- _Exercise prompt_
Rewrite all of the material below as a Markdown table with the columns Row and Line. Give each line its own numbered row and omit blank lines.

(Records for locating displayed items)
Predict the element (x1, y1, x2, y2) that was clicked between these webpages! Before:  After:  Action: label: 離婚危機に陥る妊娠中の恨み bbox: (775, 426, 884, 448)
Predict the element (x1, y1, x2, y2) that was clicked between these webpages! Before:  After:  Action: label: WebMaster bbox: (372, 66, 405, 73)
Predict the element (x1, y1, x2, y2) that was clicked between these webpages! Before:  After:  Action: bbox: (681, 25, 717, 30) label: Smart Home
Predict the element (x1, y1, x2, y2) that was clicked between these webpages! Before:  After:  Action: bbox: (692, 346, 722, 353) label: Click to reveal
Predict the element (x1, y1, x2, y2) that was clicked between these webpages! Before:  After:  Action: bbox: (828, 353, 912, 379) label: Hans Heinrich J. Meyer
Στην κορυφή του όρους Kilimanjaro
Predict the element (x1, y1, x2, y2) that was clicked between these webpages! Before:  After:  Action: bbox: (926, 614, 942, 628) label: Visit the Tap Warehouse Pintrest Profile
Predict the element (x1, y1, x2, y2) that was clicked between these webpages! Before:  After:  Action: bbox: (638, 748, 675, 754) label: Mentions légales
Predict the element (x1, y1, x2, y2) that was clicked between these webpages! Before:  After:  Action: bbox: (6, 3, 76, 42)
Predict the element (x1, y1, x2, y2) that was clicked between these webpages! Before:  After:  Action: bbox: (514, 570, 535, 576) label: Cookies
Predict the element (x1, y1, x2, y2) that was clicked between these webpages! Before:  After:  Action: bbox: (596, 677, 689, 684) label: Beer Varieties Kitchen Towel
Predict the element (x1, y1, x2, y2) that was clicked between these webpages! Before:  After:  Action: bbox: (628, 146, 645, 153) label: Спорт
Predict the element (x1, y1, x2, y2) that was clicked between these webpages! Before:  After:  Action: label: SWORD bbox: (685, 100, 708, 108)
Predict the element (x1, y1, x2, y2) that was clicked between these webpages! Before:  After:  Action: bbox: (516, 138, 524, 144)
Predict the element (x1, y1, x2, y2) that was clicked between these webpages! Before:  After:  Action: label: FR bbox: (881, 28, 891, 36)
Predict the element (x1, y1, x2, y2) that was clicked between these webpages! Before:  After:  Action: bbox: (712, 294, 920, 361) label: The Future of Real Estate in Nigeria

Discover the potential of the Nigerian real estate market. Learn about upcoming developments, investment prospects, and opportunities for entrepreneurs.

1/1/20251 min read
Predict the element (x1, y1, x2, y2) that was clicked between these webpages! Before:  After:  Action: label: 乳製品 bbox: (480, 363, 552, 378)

- _Task output_
| Row | Line |
|---|---|
| 1 | Predict the element (x1, y1, x2, y2) that was clicked between these webpages! Before:  After:  Action: label: 離婚危機に陥る妊娠中の恨み bbox: (775, 426, 884, 448) |
| 2 | Predict the element (x1, y1, x2, y2) that was clicked between these webpages! Before:  After:  Action: label: WebMaster bbox: (372, 66, 405, 73) |
| 3 | Predict the element (x1, y1, x2, y2) that was clicked between these webpages! Before:  After:  Action: bbox: (681, 25, 717, 30) label: Smart Home |
| 4 | Predict the element (x1, y1, x2, y2) that was clicked between these webpages! Before:  After:  Action: bbox: (692, 346, 722, 353) label: Click to reveal |
| 5 | Predict the element (x1, y1, x2, y2) that was clicked between these webpages! Before:  After:  Action: bbox: (828, 353, 912, 379) label: Hans Heinrich J. Meyer |
| 6 | Στην κορυφή του όρους Kilimanjaro |
| 7 | Predict the element (x1, y1, x2, y2) that was clicked between these webpages! Before:  After:  Action: bbox: (926, 614, 942, 628) label: Visit the Tap Warehouse Pintrest Profile |
| 8 | Predict the element (x1, y1, x2, y2) that was clicked between these webpages! Before:  After:  Action: bbox: (638, 748, 675, 754) label: Mentions légales |
| 9 | Predict the element (x1, y1, x2, y2) that was clicked between these webpages! Before:  After:  Action: bbox: (6, 3, 76, 42) |
| 10 | Predict the element (x1, y1, x2, y2) that was clicked between these webpages! Before:  After:  Action: bbox: (514, 570, 535, 576) label: Cookies |
| 11 | Predict the element (x1, y1, x2, y2) that was clicked between these webpages! Before:  After:  Action: bbox: (596, 677, 689, 684) label: Beer Varieties Kitchen Towel |
| 12 | Predict the element (x1, y1, x2, y2) that was clicked between these webpages! Before:  After:  Action: bbox: (628, 146, 645, 153) label: Спорт |
| 13 | Predict the element (x1, y1, x2, y2) that was clicked between these webpages! Before:  After:  Action: label: SWORD bbox: (685, 100, 708, 108) |
| 14 | Predict the element (x1, y1, x2, y2) that was clicked between these webpages! Before:  After:  Action: bbox: (516, 138, 524, 144) |
| 15 | Predict the element (x1, y1, x2, y2) that was clicked between these webpages! Before:  After:  Action: label: FR bbox: (881, 28, 891, 36) |
| 16 | Predict the element (x1, y1, x2, y2) that was clicked between these webpages! Before:  After:  Action: bbox: (712, 294, 920, 361) label: The Future of Real Estate in Nigeria |
| 17 | Discover the potential of the Nigerian real estate market. Learn about upcoming developments, investment prospects, and opportunities for entrepreneurs. |
| 18 | 1/1/20251 min read |
| 19 | Predict the element (x1, y1, x2, y2) that was clicked between these webpages! Before:  After:  Action: label: 乳製品 bbox: (480, 363, 552, 378) |